In business, the workplace has moved back and forth between centralized and distributed computing models as it strives to balance controlling costs with responding quickly to change with providing a quality experience and outcome. We’ve seen business applications reside in whole on centralized infrastructure, in whole on end client devices and across both. No one model has reigned supreme nor become extinct. Despite the proliferation of web-based applications, hosted in the cloud or not, the mainframe is still around as is traditional client-server. Locally installed applications are just as prevalent today as are web-based applications. Frank Gillet of Forrester recently stated that despite a significant increase in the use of web applications by companies (84% increase to be exact), locally installed applications were not being abandoned, citing “55% of firms are increasing or staying the same on their use of [locally] installed applications”. Many if not most office productivity and utility applications are still locally-installed. More and more company operational systems tend to be web-based nowadays, whether those are pre-developed, packaged systems or custom developed systems. No clear winner in the centrally-hosted vs locally-installed debate in the desktop world and therefore no reason to believe there will be a clear winner in the similar debate underway in the mobile world.

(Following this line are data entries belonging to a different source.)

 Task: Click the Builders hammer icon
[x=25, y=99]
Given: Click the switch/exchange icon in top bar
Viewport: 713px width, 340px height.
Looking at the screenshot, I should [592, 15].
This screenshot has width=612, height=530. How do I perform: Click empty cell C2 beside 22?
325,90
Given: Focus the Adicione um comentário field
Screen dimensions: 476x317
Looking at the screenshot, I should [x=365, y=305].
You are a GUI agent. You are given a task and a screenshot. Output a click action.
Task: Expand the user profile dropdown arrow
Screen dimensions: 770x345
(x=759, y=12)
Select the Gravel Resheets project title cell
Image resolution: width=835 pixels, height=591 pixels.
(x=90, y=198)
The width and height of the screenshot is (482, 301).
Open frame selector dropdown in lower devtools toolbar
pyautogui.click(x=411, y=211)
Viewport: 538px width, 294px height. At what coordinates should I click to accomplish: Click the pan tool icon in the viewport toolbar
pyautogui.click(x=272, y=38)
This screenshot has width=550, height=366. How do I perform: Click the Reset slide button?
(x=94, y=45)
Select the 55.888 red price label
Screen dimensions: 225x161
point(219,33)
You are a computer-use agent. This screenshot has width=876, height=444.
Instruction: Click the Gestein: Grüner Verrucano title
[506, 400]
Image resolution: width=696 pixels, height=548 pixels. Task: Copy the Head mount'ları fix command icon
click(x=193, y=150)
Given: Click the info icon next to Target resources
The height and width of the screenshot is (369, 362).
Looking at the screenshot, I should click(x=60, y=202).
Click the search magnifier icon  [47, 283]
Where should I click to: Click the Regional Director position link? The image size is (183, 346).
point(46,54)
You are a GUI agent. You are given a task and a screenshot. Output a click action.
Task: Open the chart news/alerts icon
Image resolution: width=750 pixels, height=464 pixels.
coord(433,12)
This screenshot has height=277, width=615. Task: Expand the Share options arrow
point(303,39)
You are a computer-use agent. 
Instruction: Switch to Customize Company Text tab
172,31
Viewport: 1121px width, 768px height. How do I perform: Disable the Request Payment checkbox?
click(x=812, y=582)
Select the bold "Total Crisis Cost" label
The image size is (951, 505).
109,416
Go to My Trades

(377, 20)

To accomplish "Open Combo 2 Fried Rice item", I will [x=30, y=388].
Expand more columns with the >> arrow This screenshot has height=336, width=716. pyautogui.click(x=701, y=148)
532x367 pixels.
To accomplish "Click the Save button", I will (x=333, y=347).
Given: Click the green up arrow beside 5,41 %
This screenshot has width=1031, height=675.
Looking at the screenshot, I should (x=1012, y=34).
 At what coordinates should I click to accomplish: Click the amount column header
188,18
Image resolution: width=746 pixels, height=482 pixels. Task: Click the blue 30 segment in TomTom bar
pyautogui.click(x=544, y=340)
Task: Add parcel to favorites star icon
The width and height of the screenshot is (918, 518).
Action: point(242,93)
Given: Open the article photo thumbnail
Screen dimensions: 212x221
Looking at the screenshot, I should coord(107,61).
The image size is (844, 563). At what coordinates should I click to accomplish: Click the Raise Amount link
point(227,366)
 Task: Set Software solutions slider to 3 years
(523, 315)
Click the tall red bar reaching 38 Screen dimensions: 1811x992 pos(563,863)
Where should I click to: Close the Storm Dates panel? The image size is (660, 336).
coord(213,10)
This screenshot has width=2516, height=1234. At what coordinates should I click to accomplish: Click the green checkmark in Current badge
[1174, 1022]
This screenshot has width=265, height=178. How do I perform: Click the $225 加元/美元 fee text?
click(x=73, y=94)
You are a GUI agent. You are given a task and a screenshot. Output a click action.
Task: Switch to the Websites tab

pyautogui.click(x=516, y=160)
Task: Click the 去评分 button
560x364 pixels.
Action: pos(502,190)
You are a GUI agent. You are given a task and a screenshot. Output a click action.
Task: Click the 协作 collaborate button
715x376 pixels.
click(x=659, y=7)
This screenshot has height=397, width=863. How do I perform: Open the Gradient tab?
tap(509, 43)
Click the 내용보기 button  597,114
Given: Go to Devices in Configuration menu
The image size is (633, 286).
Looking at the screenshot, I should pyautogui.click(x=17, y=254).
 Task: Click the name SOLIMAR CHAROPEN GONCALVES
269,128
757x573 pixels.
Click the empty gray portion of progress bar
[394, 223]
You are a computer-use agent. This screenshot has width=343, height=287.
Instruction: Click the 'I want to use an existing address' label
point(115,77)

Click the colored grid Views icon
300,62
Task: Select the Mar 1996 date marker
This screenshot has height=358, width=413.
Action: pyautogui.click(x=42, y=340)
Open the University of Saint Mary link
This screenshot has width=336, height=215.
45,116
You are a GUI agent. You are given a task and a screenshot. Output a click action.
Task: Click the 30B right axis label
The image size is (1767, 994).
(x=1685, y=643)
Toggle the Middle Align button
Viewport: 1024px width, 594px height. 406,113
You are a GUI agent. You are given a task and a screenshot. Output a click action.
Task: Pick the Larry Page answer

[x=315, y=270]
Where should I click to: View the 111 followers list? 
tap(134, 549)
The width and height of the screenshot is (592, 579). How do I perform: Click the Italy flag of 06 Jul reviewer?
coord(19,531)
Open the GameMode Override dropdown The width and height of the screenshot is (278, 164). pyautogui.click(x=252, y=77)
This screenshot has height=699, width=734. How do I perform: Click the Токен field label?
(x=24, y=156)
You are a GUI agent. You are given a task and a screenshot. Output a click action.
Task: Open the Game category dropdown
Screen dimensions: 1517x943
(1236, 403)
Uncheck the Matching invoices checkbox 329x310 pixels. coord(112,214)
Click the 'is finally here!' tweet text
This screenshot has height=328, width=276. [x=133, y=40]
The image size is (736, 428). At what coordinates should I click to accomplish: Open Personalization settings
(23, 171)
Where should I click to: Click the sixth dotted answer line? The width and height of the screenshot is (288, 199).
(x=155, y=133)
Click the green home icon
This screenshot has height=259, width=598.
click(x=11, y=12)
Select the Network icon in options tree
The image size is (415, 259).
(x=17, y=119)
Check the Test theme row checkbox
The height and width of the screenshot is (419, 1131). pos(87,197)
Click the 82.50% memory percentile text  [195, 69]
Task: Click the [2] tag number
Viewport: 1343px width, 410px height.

Industry research analysts, consumers, software developers and content providers seem to agree with this. Thomas Husson of Forrester says the debate is irrelevant, proclaiming it’s a classic example of technology driving product development and marketing strategies instead of the other way around. He goes on to say “product strategists often forget to ask themselves the right questions: which product and services, for which audiences, at what cost, and when?” Mobile app, mobile web or both may be appropriate. The mobile analytics firm, Flurry, recently reported that consumer time spent using mobile apps nearly equals that spent using mobile web at an average of 81 minutes per day per consumer for mobile apps versus 74 minutes for web web. Clearly, it’s not an “either/or” scenario when it comes to consumer behaviour. Other studies have shown that heavy mobile app users are also heavy mobile web users. The more frequently consumers access the Internet via mobile devices, the more likely they are to download apps on a monthly basis.

Software developers are also hedging their bets, planting a foot in each camp. Companies like Evernote and DropBox have both app and mobile web versions of their popular cloud computing solutions. In fact, the success of their mobile Apps has caused each to re-think their desktop offerings. Both have released locally-installed desktop Apps that ‘reach out’ to their cloud computing offerings. Apple has done similarly, opening the App Store for Mac on the heels of its App Store success in the mobile world. Microsoft has recently announced its own App Store for Windows coinciding with the Windows 8 launch.

Content providers including major broadcasters such as CBC, TSN, BBC, ABC, ESPN and SportsNet are not picking a side either. They are continuing to offering their content on both mobile apps and mobile web. The same can be said for publishers such as The Globe and Mail, the Wall Street Journal, the New York Times and the Financial Times. All have committed to supporting mobiles apps and mobile web, not choosing to go with one model over the other.